* 练习要求 *
把讲述生产队时期口粮与推磨的文本中从"我记事的时候是在生产队,集体"起、到"把人们从推磨当中解脱了出来。"止（两端都包括在内）的部分再写一遍，其中的"地瓜"全部改为"红薯"。

* 所给文本 *
※ ※ ※
我记事的时候是在生产队,集体耕种,肥料只有土杂肥和氨水,主要种地瓜、玉米、高粱、小麦。因为地瓜的产量最高,就大面积种植,每家每户在秋天能分到不少地瓜,用搓板切成片晒干,就是一年的主粮。至于麦子,一般每口人能分十到几十斤,除了逢年过节或家里来了客人,是舍不得吃的。想吃白面馍馍,那得学些木匠、石匠之类的手艺,串百家门,才能天天吃香的喝辣的。村里经常来錾磨的石匠,家家的石磨每年需要把磨盘錾一回。石匠半天的工夫錾完一盘磨,可是我们得一年到头地天天推磨,将地瓜干磨成面糊,然后烙成黑乎乎的煎饼。推磨需要起早,还在梦乡里,就被大人喊醒起来推磨。和大人一起推磨这项周而复始的劳动,是小伙伴们成长过程中懒得做却又逃脱不掉的必修课。不过,懒人有懒福,在我十几岁时,大队里安上了柴油机带动的磨糊机,一下子把人们从推磨当中解脱了出来。
※ ※ ※
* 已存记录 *

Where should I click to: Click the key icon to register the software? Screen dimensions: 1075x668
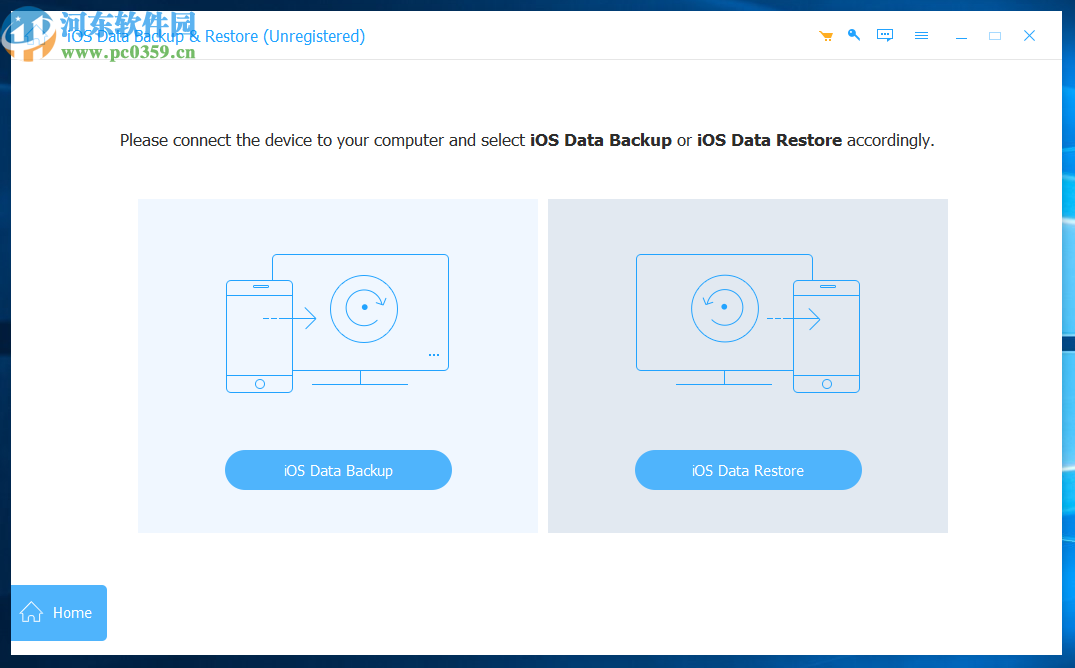(x=854, y=35)
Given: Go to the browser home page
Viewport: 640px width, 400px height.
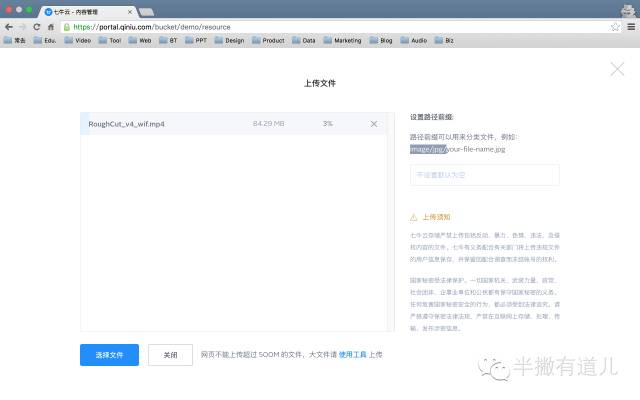Looking at the screenshot, I should [51, 26].
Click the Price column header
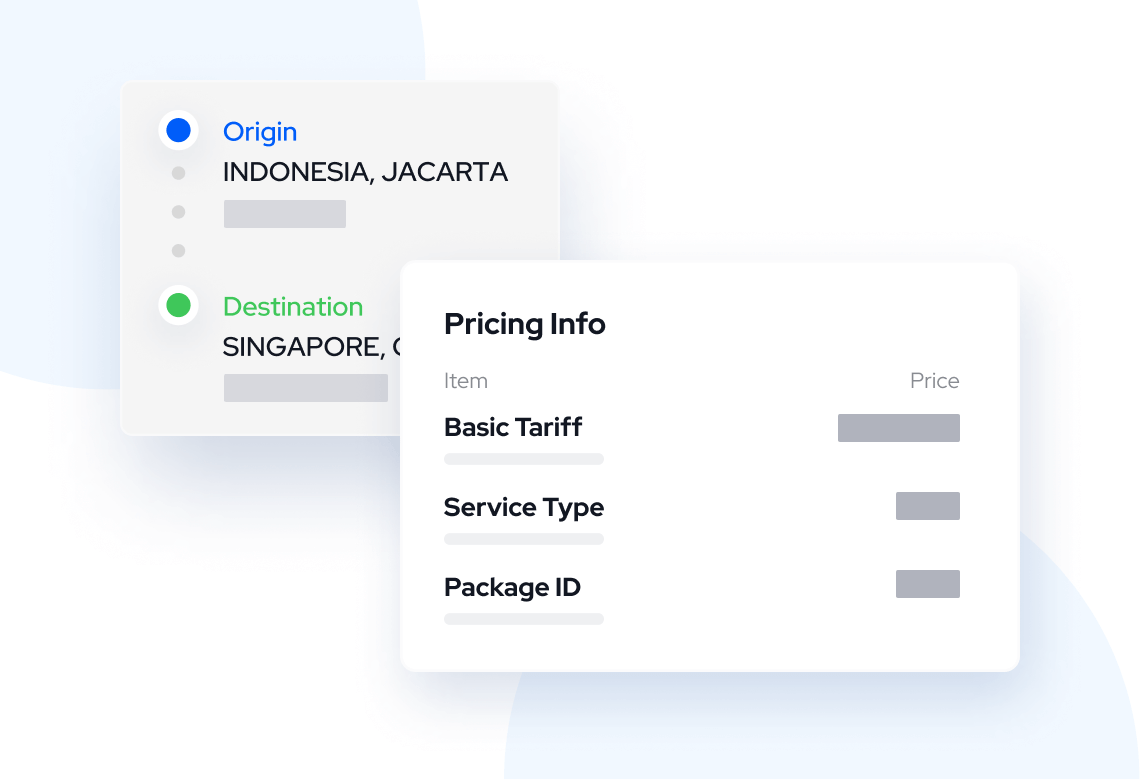Screen dimensions: 1140x780 pyautogui.click(x=934, y=381)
※ ※ ※
* 完成结果 *
我记事的时候是在生产队,集体耕种,肥料只有土杂肥和氨水,主要种红薯、玉米、高粱、小麦。因为红薯的产量最高,就大面积种植,每家每户在秋天能分到不少红薯,用搓板切成片晒干,就是一年的主粮。至于麦子,一般每口人能分十到几十斤,除了逢年过节或家里来了客人,是舍不得吃的。想吃白面馍馍,那得学些木匠、石匠之类的手艺,串百家门,才能天天吃香的喝辣的。村里经常来錾磨的石匠,家家的石磨每年需要把磨盘錾一回。石匠半天的工夫錾完一盘磨,可是我们得一年到头地天天推磨,将红薯干磨成面糊,然后烙成黑乎乎的煎饼。推磨需要起早,还在梦乡里,就被大人喊醒起来推磨。和大人一起推磨这项周而复始的劳动,是小伙伴们成长过程中懒得做却又逃脱不掉的必修课。不过,懒人有懒福,在我十几岁时,大队里安上了柴油机带动的磨糊机,一下子把人们从推磨当中解脱了出来。